- Country: Uganda
- Location: Busia District
- Coordinates: 00°32′50″N 34°01′25″E﻿ / ﻿0.54722°N 34.02361°E
- Status: Operational
- Construction began: 2018
- Commission date: 2022
- Construction cost: US$6.5 million
- Owner: Busitema University
- Operator: Busitema University

Solar farm
- Type: Flat-panel PV
- Site area: 7.5 hectares (19 acres)

Power generation
- Nameplate capacity: 4 megawatts (5,400 hp)

= Busitema Solar Power Station =

Power plant in Uganda

The Busitema Solar Power Station is a 4 MW solar power plant in Uganda.

==Location==
The power station is located in Busia District in the Eastern Region of Uganda, on the main campus of Busitema University, a public university, approximately 183 km, by road, east of Kampala, the largest city and capital of Uganda.

==Overview==
This solar station is a donation from the government of Egypt to the government of Uganda. This followed the signing of bilateral agreements between the two countries in 2016. This was then followed by the signing of a memorandum of understanding between Abdel Fattah el-Sisi, the president of Egypt, and Yoweri Museveni, the president of Uganda, in May 2018. The power station is intended to increase Uganda's renewable energy pool, increase the supply of power to the Eastern Region, and serve as a teaching tool to university students studying renewable energy programs.

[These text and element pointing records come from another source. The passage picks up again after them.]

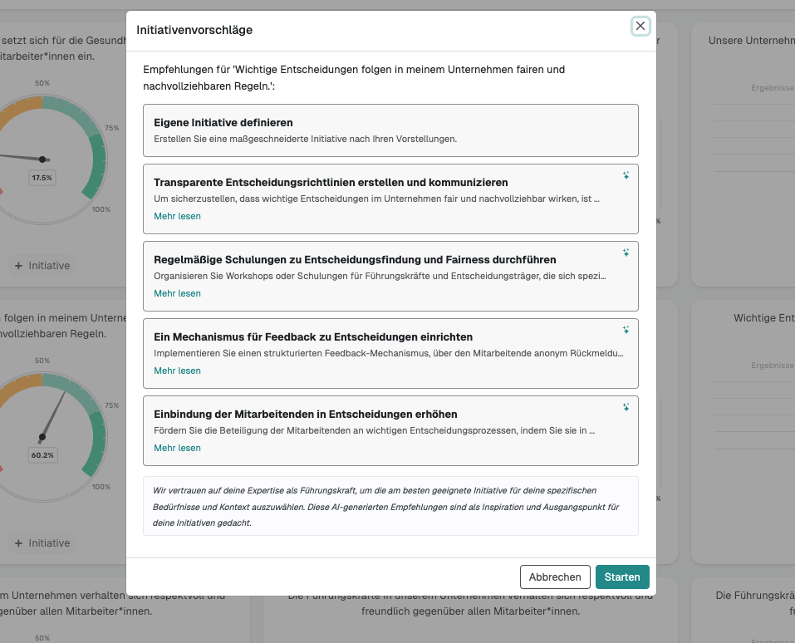Close the Initiativenvorschläge dialog with X
Screen dimensions: 795x643
point(640,27)
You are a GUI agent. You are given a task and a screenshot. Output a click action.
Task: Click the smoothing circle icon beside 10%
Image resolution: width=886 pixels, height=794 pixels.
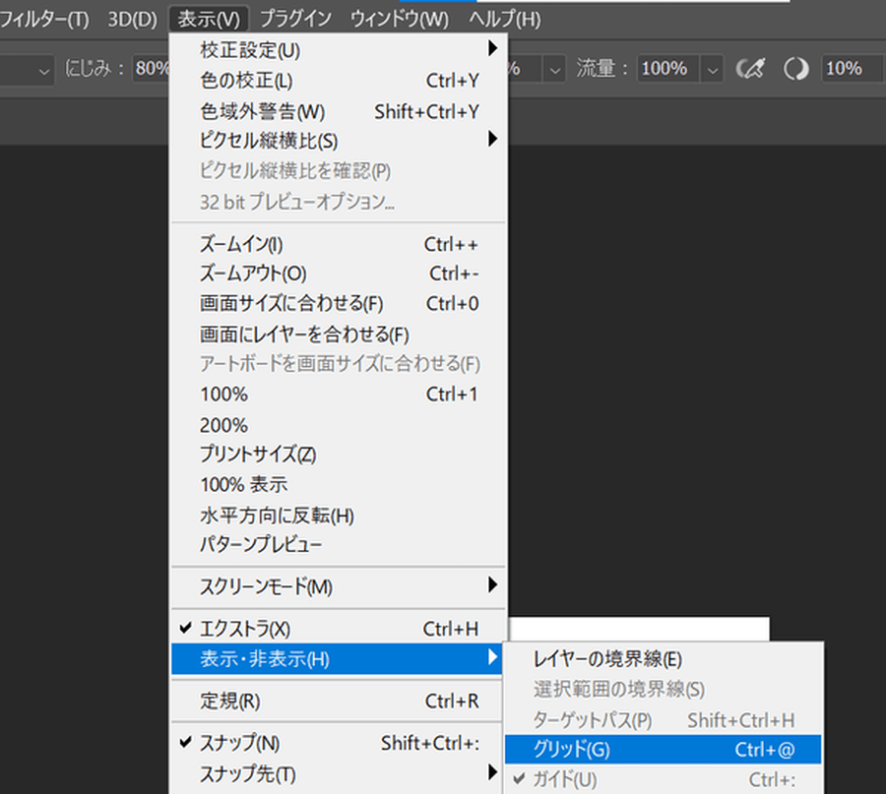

This power station was the fifth solar power station connected to the Ugandan national electricity power grid, after the Soroti Solar Power Station, which came online in December 2015, the Tororo Solar Power Station, which was commissioned in October 2017, and the Kabulasoke Solar Power Station, which was commissioned in December 2018. Mayuge Solar Power Station with capacity of 10 megawatts came online in June 2019.

==Developers==
The solar power plant was developed by engineers from the Egyptian Ministry of Electric & Renewable Energy Authority. The senior engineer is Mohammed A. Abdel Aziz and the project manager is engineer Reda Shaban Ali. An Egyptian team, led by the two, performed an advance inspection and approved the site of the plant.

The parties agreed for Egypt to provide the necessary equipment and engineering services while Uganda provides the 7.5 ha real estate where the plant is built. In addition, Uganda catered for the ground transportation and taxation of the donated equipment, from the port of Mombasa, Kenya to the project location in Uganda.

==Commissioning==
The completed power station was commissioned by the Energy Minister at that time, Ruth Nankabirwa and the First Deputy Prime Minister and Minister for the East African Community, Rebecca Kadaga, on 25 January 2022.